Когда онъ завернулъ за уголъ стѣны, Агриппа положилъ руку на плечо графу Гуго и сказалъ:

— Вотъ вамъ первый врагъ!

VII

Гостинница Красной Лисицы

Во время прогулокъ молодой графъ почти никогда не разставался съ отъисканнымъ имъ въ деревнѣ мальчикомъ-сиротою. У бѣдняка не было ни родни, ни пристанища и Гуго, пріютивъ его, нашелъ себѣ не только преданнаго слугу, но и друга. Звали его Коклико за красный цвѣтъ волосъ.

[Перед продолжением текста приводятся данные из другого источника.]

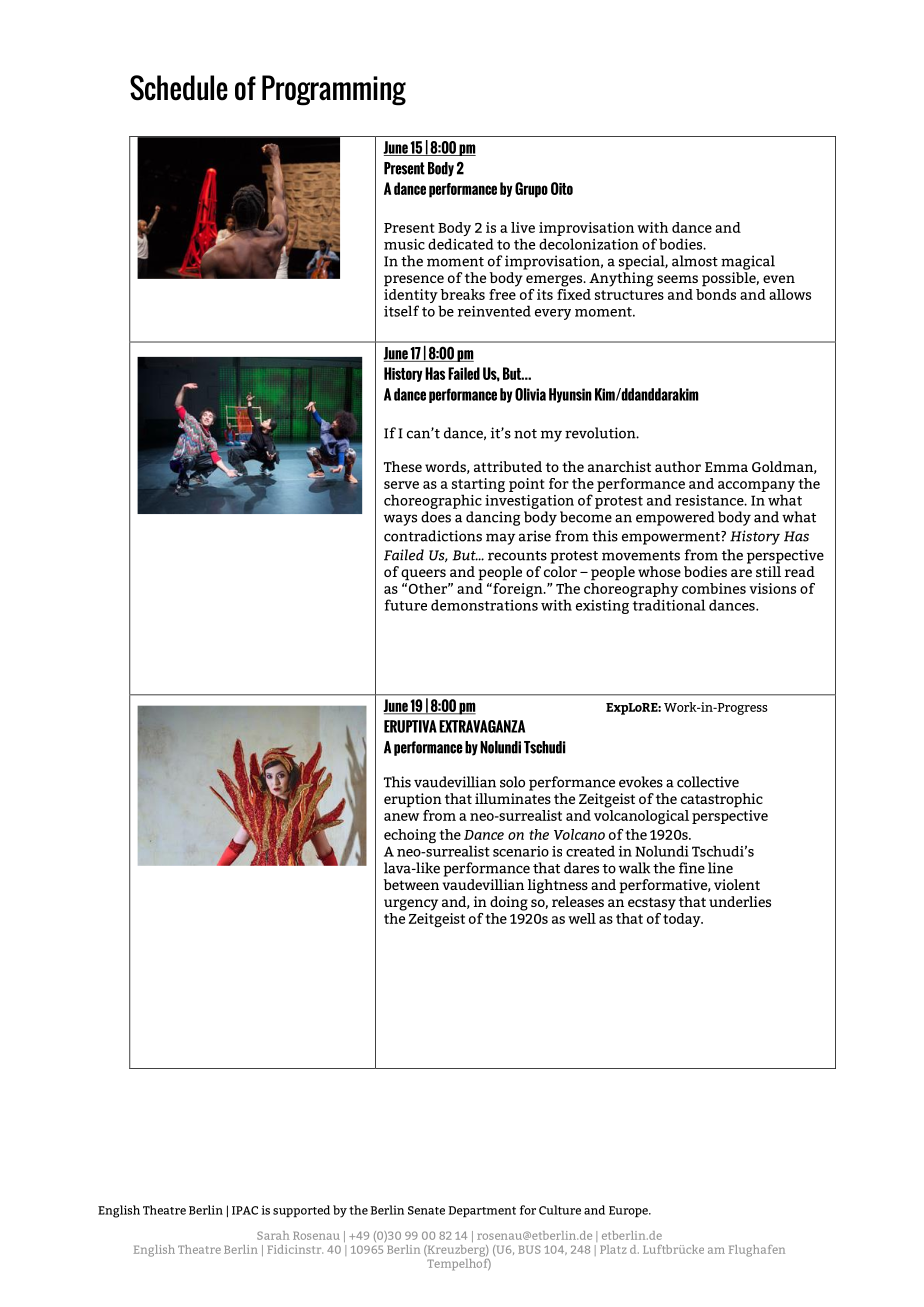 The image size is (924, 1307). What do you see at coordinates (714, 588) in the image?
I see `combines` at bounding box center [714, 588].
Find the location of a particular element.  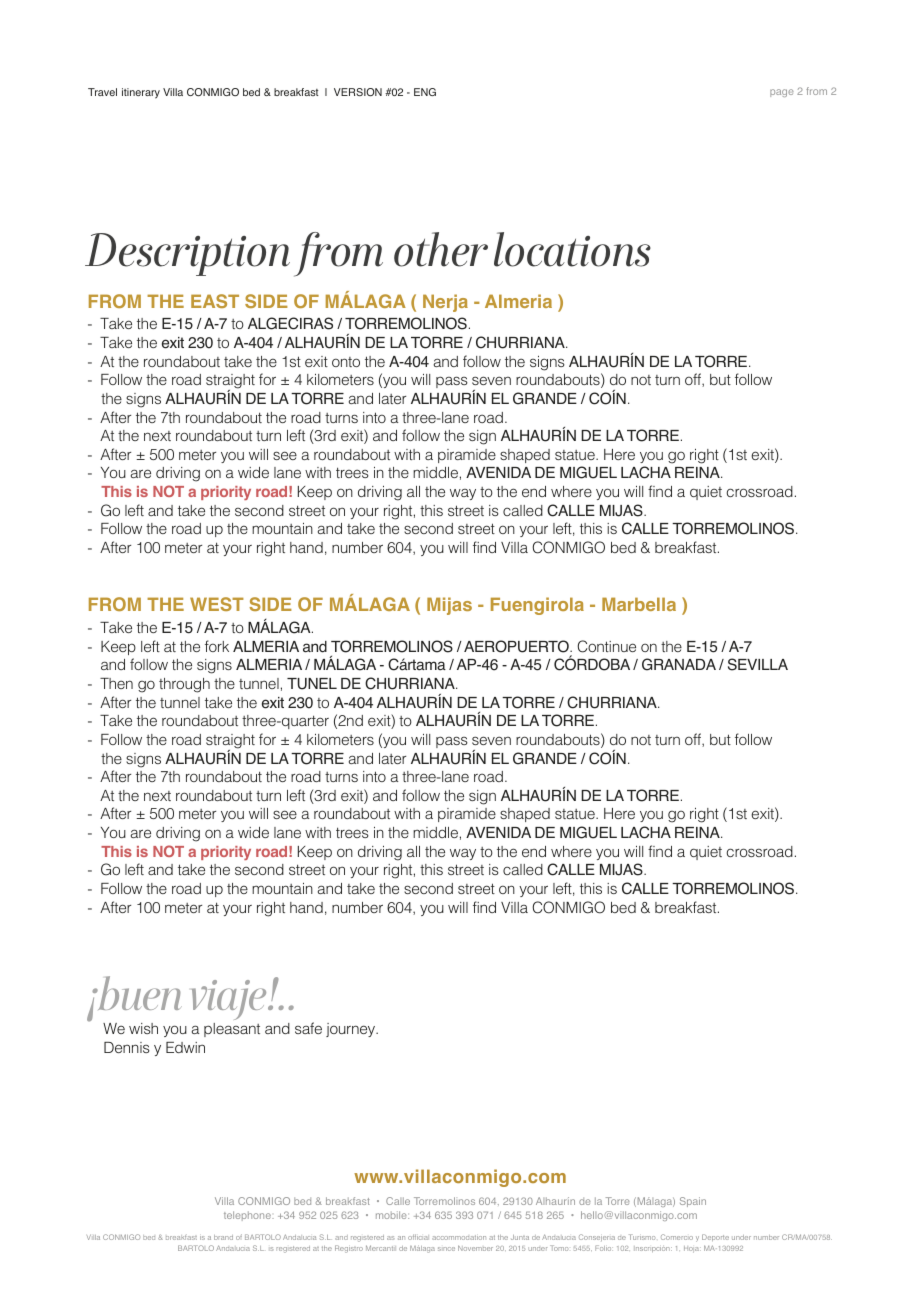

through is located at coordinates (184, 685).
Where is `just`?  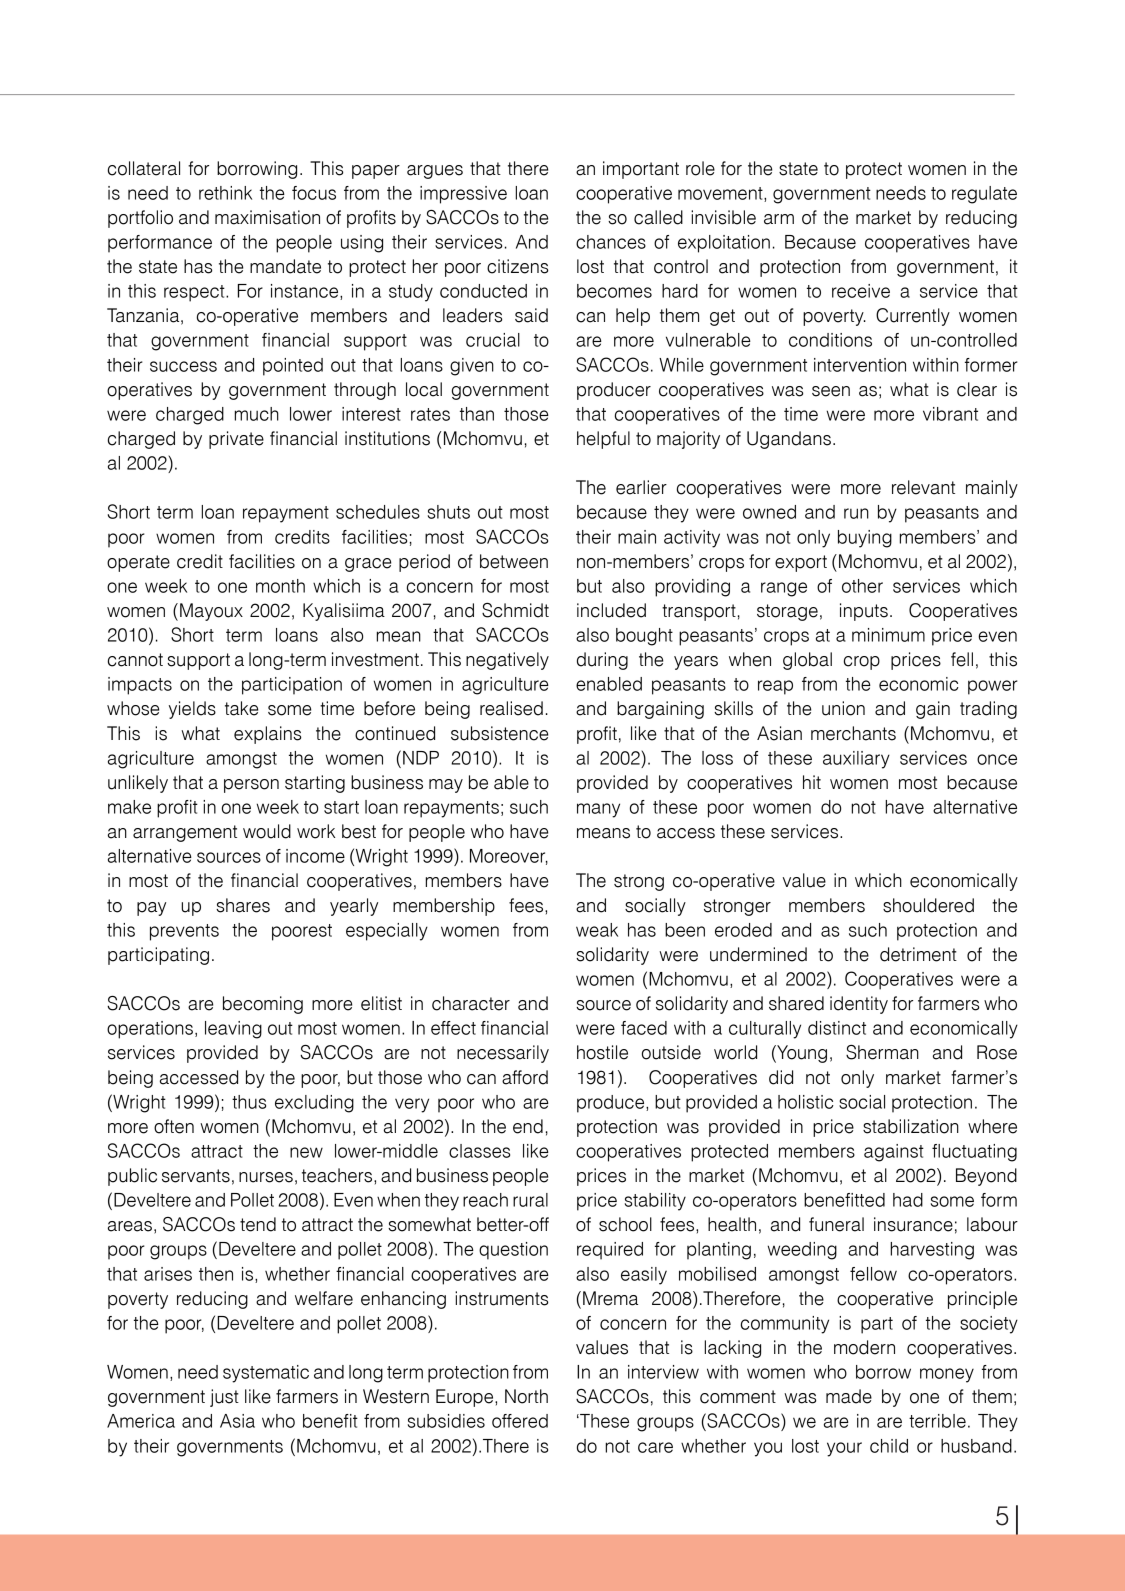
just is located at coordinates (224, 1398).
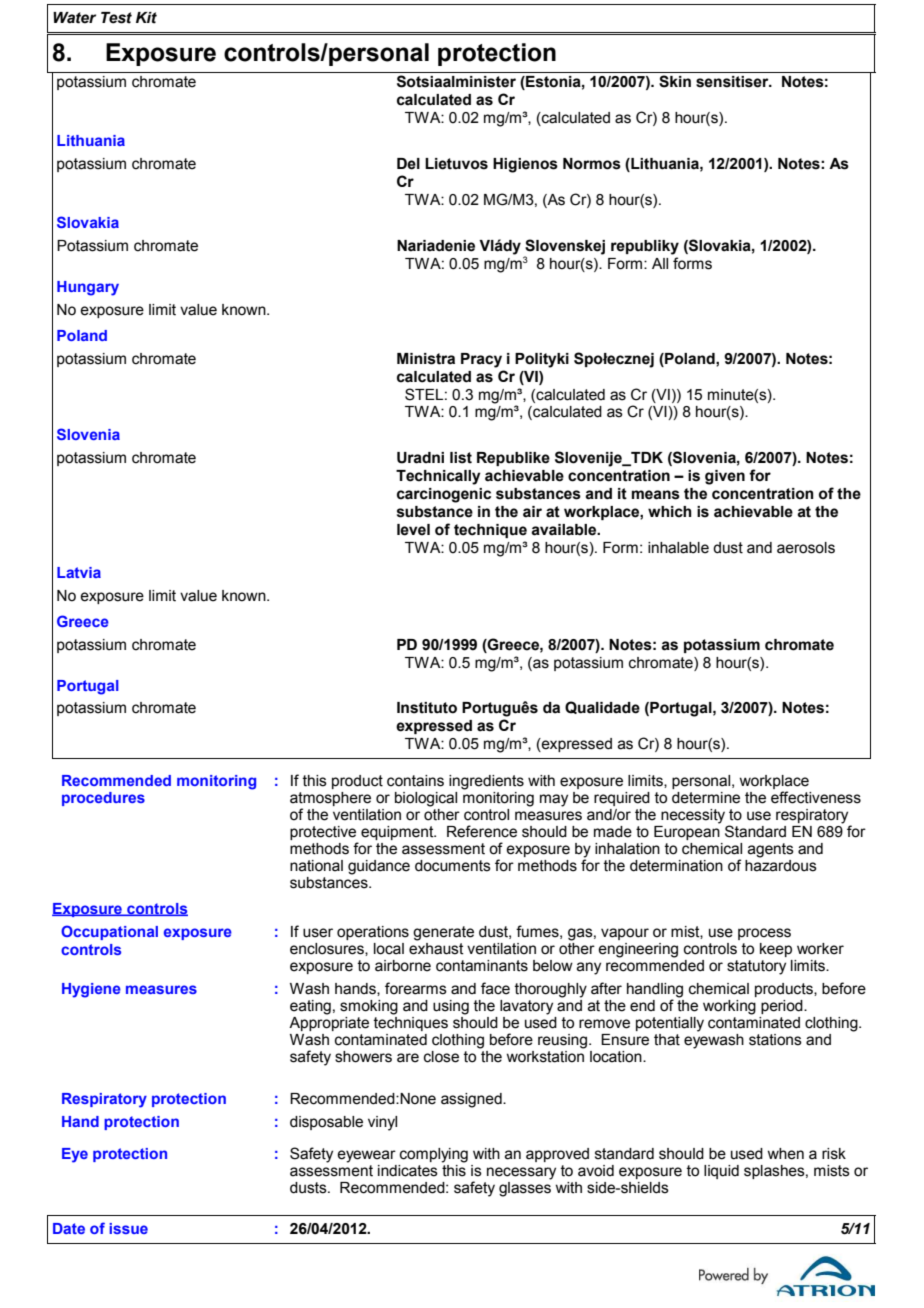  What do you see at coordinates (146, 18) in the image?
I see `Kit` at bounding box center [146, 18].
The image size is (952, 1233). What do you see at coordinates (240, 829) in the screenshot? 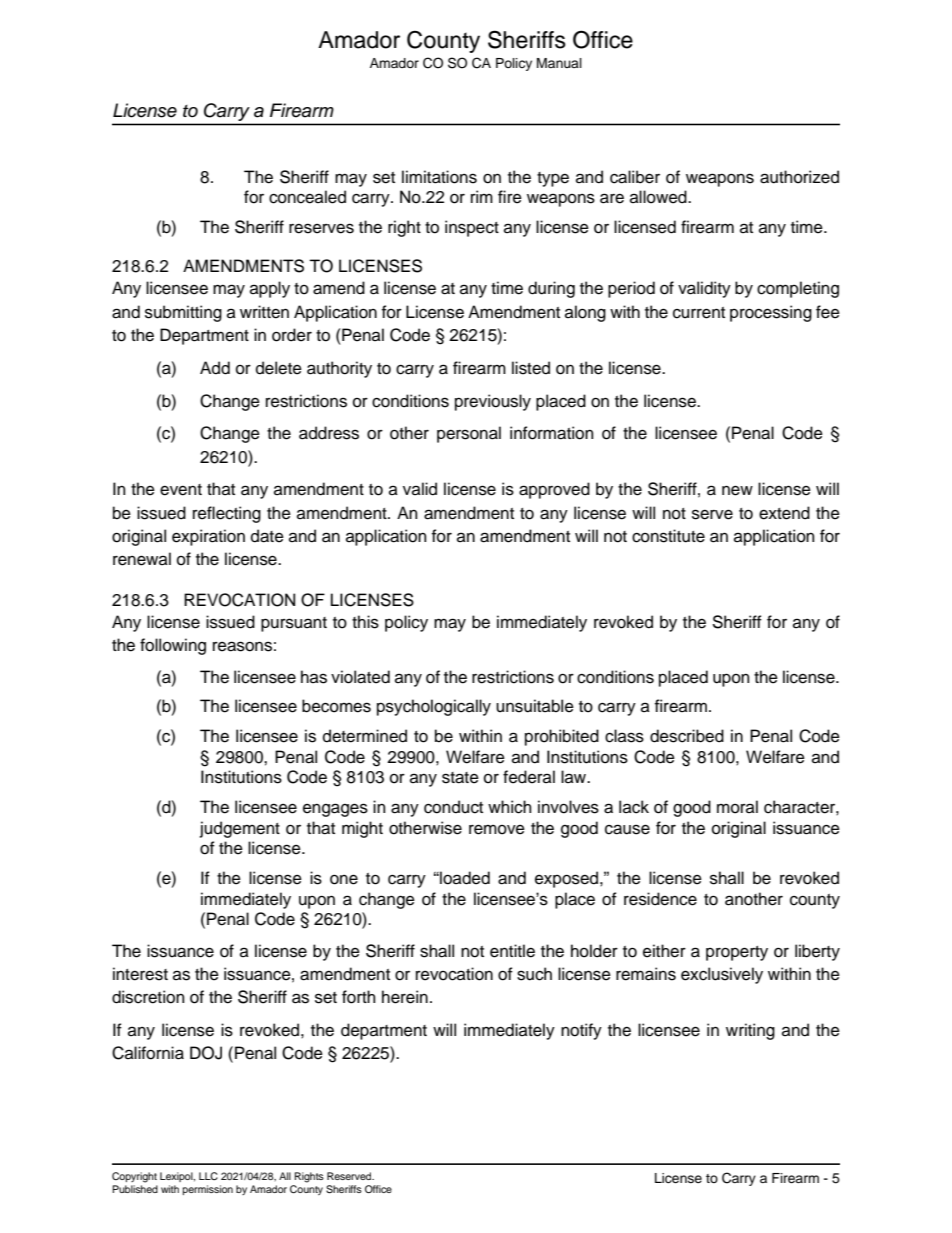
I see `judgement` at bounding box center [240, 829].
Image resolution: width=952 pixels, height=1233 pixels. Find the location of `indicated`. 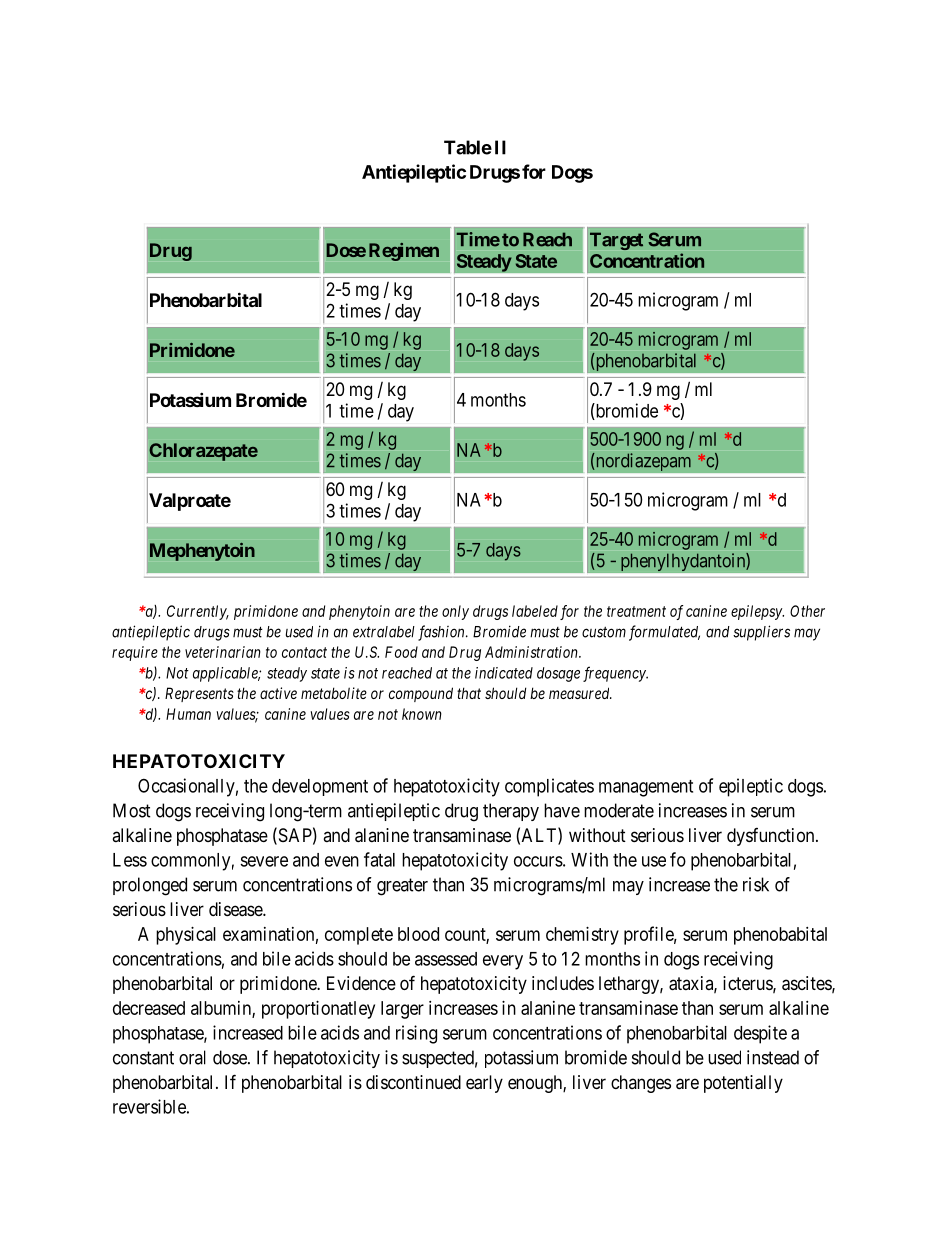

Малый былъ вообще очень некрасивъ и неуклюжъ: большая голова на узкихъ плечахъ, длинныя руки, худыя ноги, все тѣло будто развинченное, пресмѣшной носъ, маленькіе глазки на кругломъ какъ вишня лицѣ; но за доброту и за услужливость всѣ забывали о его безобразіи. Передъ Гуго Коклико благоговѣлъ; Гуго былъ для него больше, чѣмъ идолъ, онъ былъ — великій человѣкъ.

Дружба ихъ началась какъ-то разъ въ зимній вечеръ: въ углу подъ заборомъ маленькій Гуго — ему было тогда лѣтъ десять — нашелъ полузамерзшаго Коклико, лежащаго рядомъ съ большой связкой хворосту, слишкомъ тяжелой для его слабыхъ плечъ. Ноги у него были голыя, въ разбитыхъ деревянныхъ башмакахъ, руки посинѣли. Сердце, у Гуго сжалось отъ состраданія; ни просьбами, ни убѣжденіями онъ ничего не могъ добиться отъ бѣднаго мальчика; взвалилъ его къ себѣ на плечи, кое-какъ дотащилъ до Тестеры и положилъ къ себѣ на кровать. Тепло оживило бѣдняжку, и какъ только онъ открылъ глаза, прежде всего увидѣлъ возлѣ себя чашку горячаго супу.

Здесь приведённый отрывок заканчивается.